__Document extract__.

* start *

Bryden Allen's Website

A Utopian Period in My Life

For the period I lived in, I think I had a perfectly normal childhood. I was born in 1940 and I spent my early days on Mt Stromlo, Canberra. My Dad was an astronomer there. Then, soon after the war, my Dad got a professorship in London and we moved to that city. From then onwards, I can remember everything that happened there and I can evaluate it all. So I can compare my life then, with life as it now. And it is this comparison that I wish to tell you about here.
            In London I suppose my family was slightly better off than other ordinary people. But my family’s advantages were fairly marginal. There were seven of us in our family and we all fitted in a normal 4-bedroom house. So this didn’t exactly indicate an excess of wealth. We all went to the normal various local state schools and this was fine. We ate the same standard school lunches that all children did in the UK at the time. This was soon after the end of the war and the government had decreed that every child should have a least one good nutritional meal each day. That was a sensible decree and I partook of this meal everyday with pleasure. I have to admit most of the other school kids grew quite contemptuous of these school lunches. But I’m afraid all children are like this. Also, for a few years, many foods were still rationed. But I was completely happy with this rationing and it didn’t worry me at all.


This scene comes from Animal Farm.

We all have different ideas of Utopia.

When I look back at this period, I realise I lived in a rather Utopian world. Thus all people were treated fairly equally, as my discussion above has described. I remember the rates of pay that applied to the various workers in the long summer holidays, when I worked in the local cemetery. These figures were, of course, in shillings and pence. We temporary students were paid 3/1p per hour (i.e. 3 shillings and a penny per hour), the regular workers were paid 3/4p per hour, and the boss in charge was paid 3/6p an hour. I thought these rates were almost too egalitarian. We, the students, on the whole didn’t work anything like as hard as the normal regular workers. So we were over paid. The boss was overweight but in his way he was fairly conscientious. He used to go blue in the face, when in a passion, he told one of us students off for slacking. I thought he was likely to suffer from a heart-attack when he did this. I can’t see that it is worth a person risking their life for a mere tuppence an hour.

* end *

__Material__.

* start *

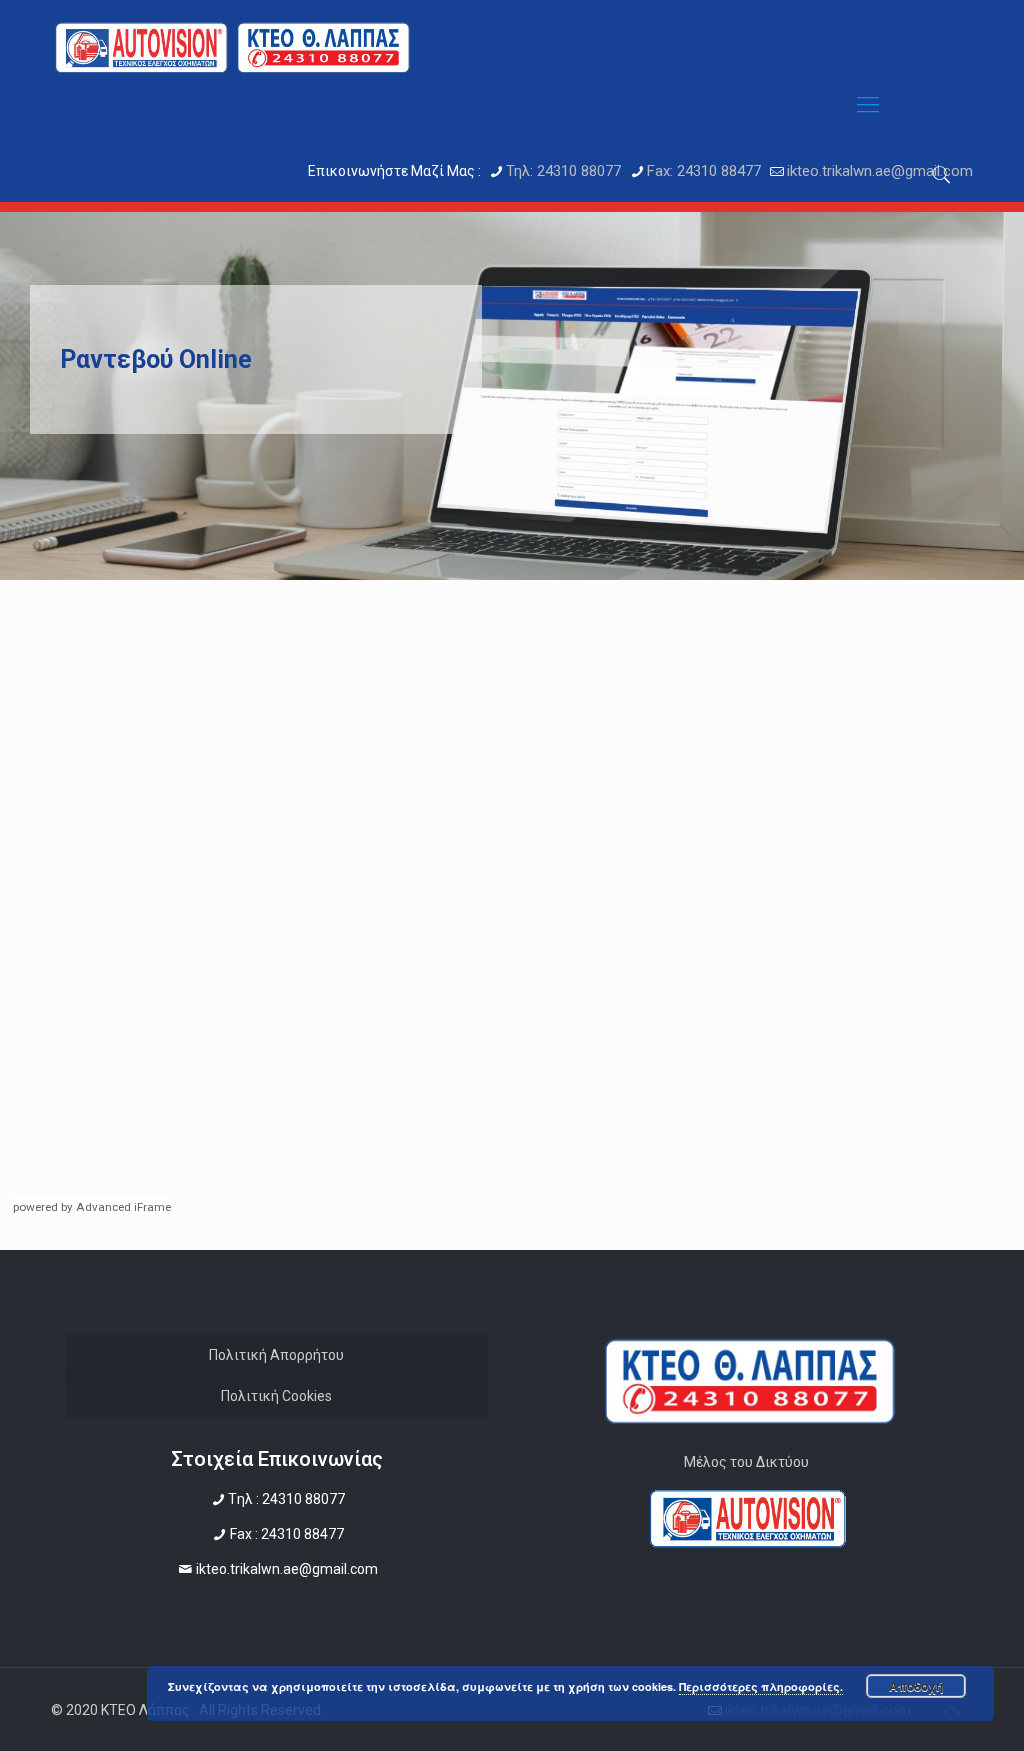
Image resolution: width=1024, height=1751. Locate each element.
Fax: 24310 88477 (704, 171)
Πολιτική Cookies (276, 1396)
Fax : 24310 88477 (287, 1534)
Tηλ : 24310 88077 (286, 1499)
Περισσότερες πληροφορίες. (761, 1686)
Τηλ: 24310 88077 (563, 171)
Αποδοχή (916, 1686)
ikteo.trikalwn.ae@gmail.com (880, 171)
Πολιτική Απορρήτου (276, 1355)
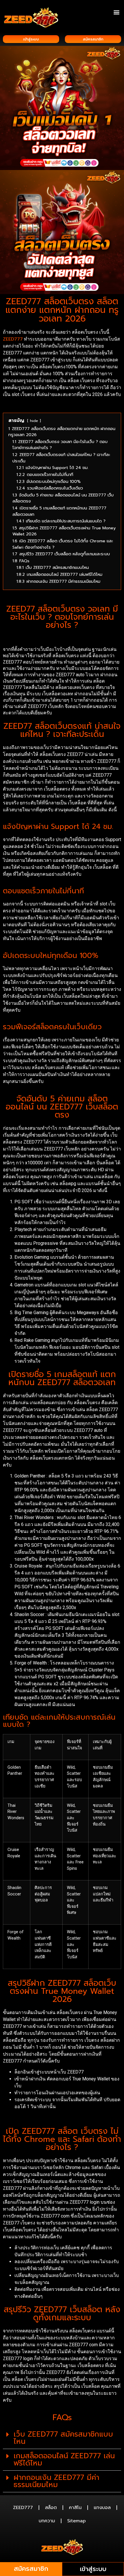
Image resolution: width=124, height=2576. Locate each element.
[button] (116, 12)
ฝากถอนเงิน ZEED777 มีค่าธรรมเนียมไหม (56, 2481)
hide (34, 420)
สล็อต (51, 2507)
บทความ (47, 2520)
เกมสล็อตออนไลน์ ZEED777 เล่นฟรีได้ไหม (64, 2459)
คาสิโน (75, 2507)
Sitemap (76, 2520)
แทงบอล (102, 2507)
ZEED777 (13, 339)
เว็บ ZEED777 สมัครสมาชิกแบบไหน (63, 2438)
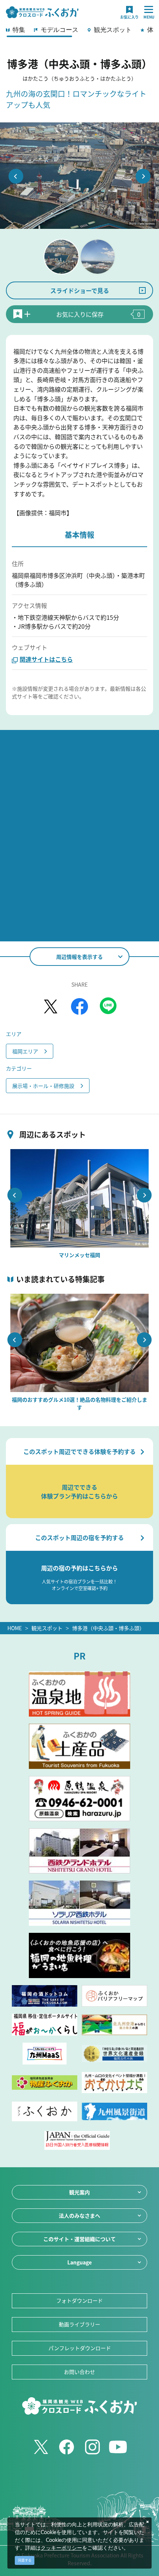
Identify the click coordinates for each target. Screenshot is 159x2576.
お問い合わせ (79, 2371)
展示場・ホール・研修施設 (43, 1085)
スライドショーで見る (79, 290)
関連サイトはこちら (46, 659)
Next (143, 176)
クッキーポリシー (61, 2548)
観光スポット (46, 1628)
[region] (79, 31)
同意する (24, 2560)
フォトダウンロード (79, 2300)
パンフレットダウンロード (79, 2348)
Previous (16, 176)
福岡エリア (25, 1051)
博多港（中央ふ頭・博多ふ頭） (108, 1628)
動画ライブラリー (79, 2324)
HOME (14, 1628)
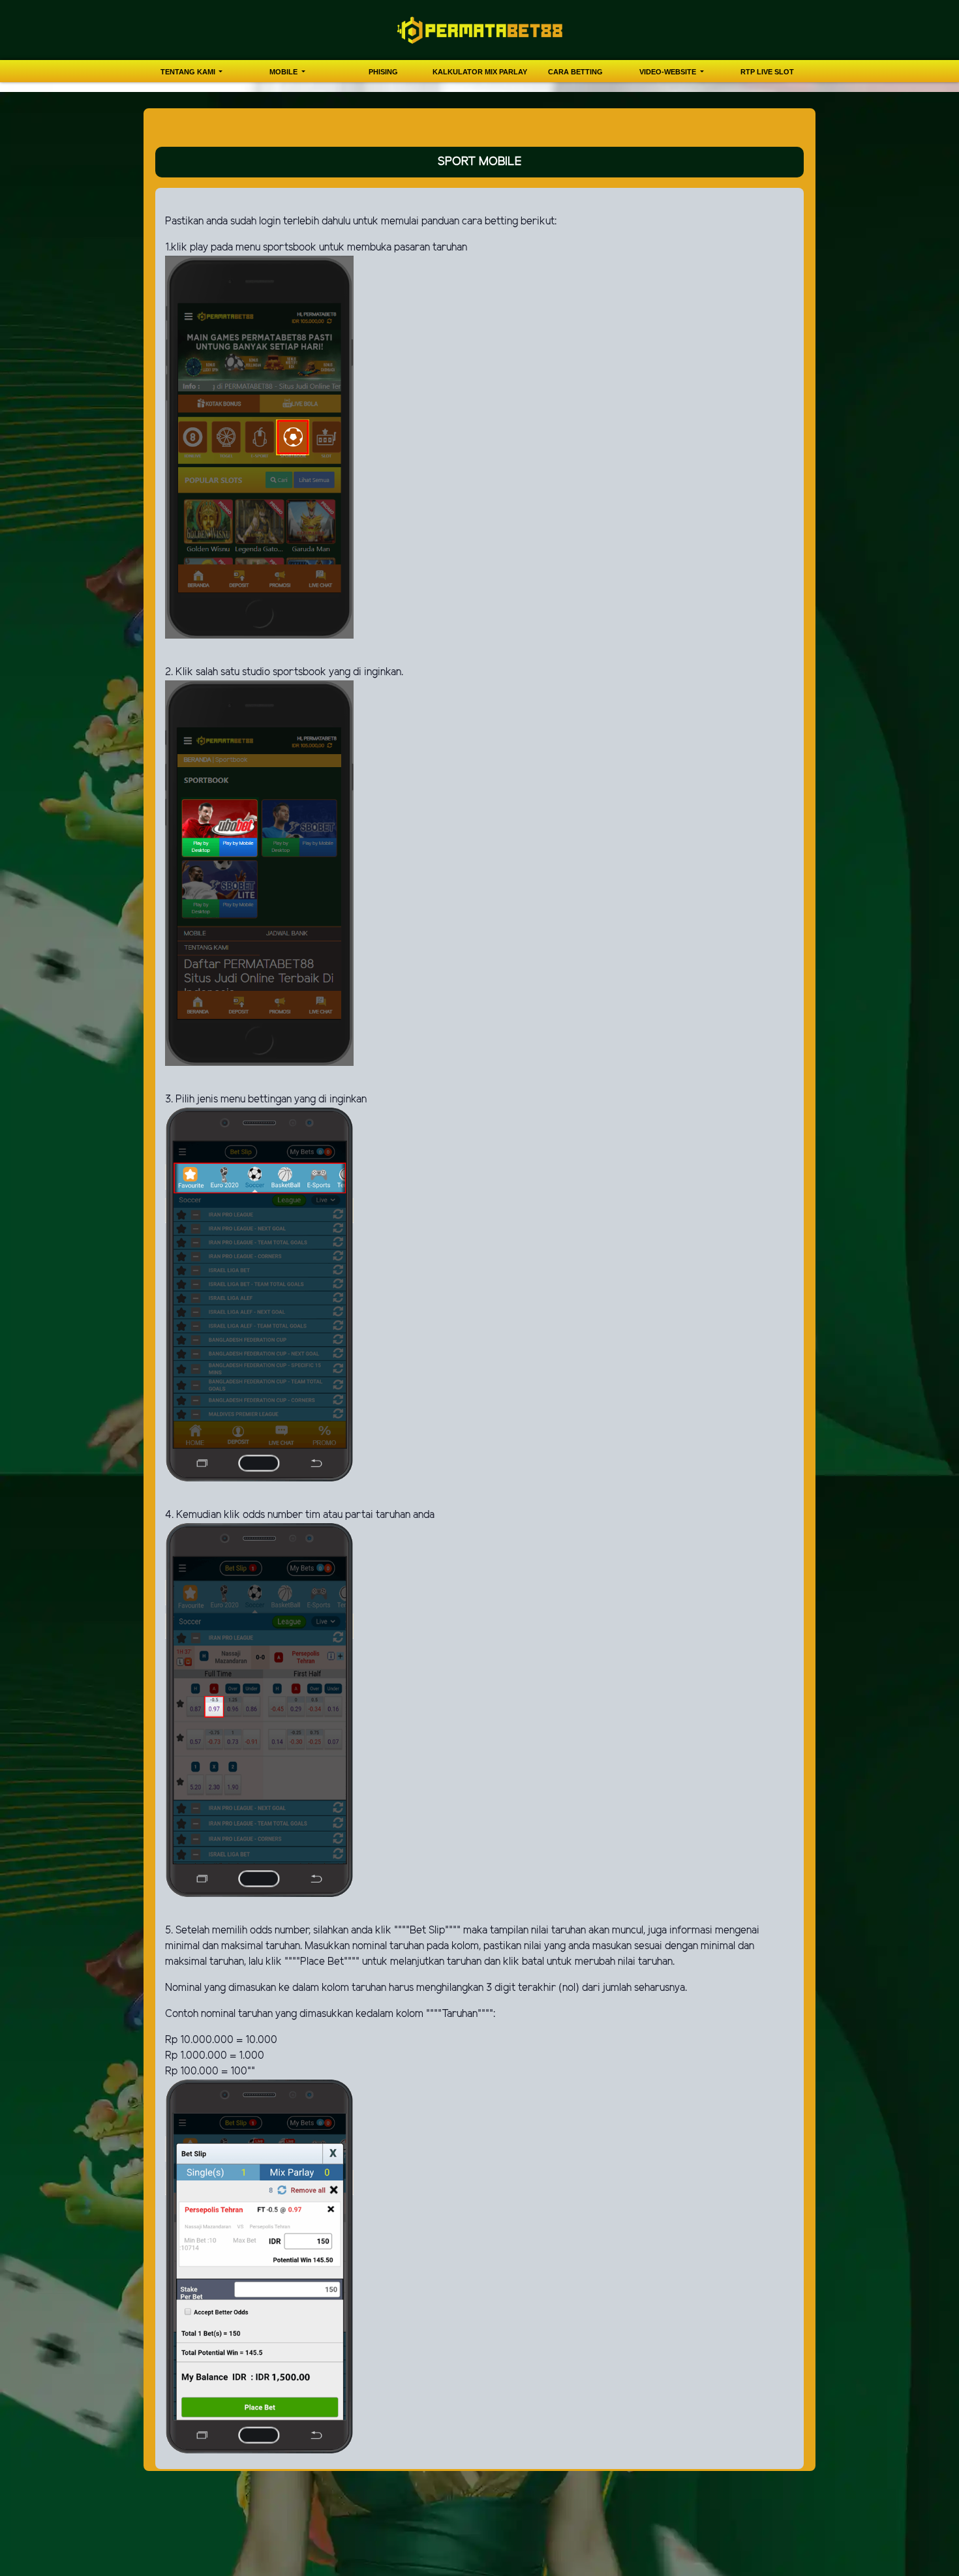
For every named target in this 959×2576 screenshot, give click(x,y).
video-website (668, 72)
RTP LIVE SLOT (767, 72)
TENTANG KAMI (188, 72)
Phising (383, 72)
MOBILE (284, 72)
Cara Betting (575, 72)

* end *

__Exercises__.
(a) Reproduce the passage of the memoir about a Utopian period, everything from "For the period" down to "you about here.".
(b) According to the memoir about a Utopian period, where did the author spend early childhood?

__Answers in order__.
(a)
For the period I lived in, I think I had a perfectly normal childhood. I was born in 1940 and I spent my early days on Mt Stromlo, Canberra. My Dad was an astronomer there. Then, soon after the war, my Dad got a professorship in London and we moved to that city. From then onwards, I can remember everything that happened there and I can evaluate it all. So I can compare my life then, with life as it now. And it is this comparison that I wish to tell you about here.

(b) On Mt Stromlo, Canberra.